The Quiet Tenant by Clemence Michallon
Review by Melissa B. (dragoneyes)
Here’s a fun middle-grade/YA fantasy. This will be a very quick read for an adult, but it’s got charm and some interesting characters.
Fourteen-year-old Mona only has a little magic, and it only works on dough. So of course she works in her aunt’s bakery. Her breads and rolls are the best, because she can convince the dough to be perfect. She’s got an animated gingerbread man who can sit on her shoulder, and then there’s Bob the slightly scary sourdough starter, who lives in a bucket in the basement.
When Mona finds the dead body of a girl in the bakery, she is shocked and scared of course, but when she’s accused of the murder herself she can’t believe it. Set free by the Duchess, she thinks life will go back to normal. But minor wizards like her are disappearing all over the city, and she’s not going to be immune.

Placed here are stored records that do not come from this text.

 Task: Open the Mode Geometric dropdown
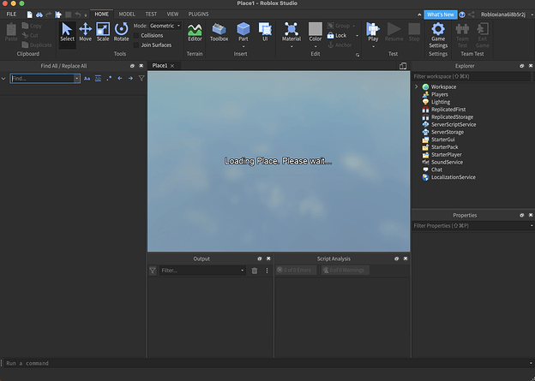point(165,26)
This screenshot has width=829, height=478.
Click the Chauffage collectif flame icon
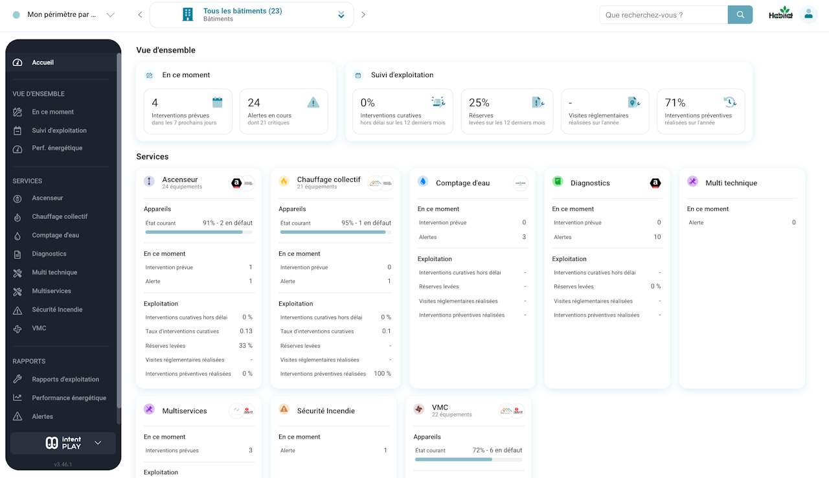coord(284,182)
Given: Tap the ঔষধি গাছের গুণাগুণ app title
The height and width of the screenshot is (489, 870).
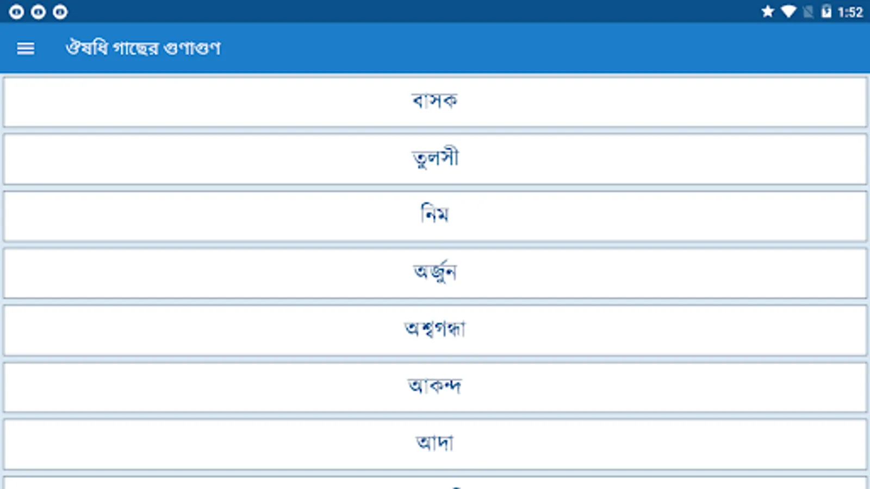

Caught up in court politics and the threat of a barbarian invasion, Mona’s going to have to step up her magic or all is lost.
I liked Mona’s naivety and hesitancy to break the rules, it’s a little different from the usual heroine. Most of the other characters are typical – the thief, the aunt, the evil inquisitor. But Bob the sourdough starter is wonderfully funny, and the dead horse witch is awesome. If you’d like some light fantasy, this will fit the bill.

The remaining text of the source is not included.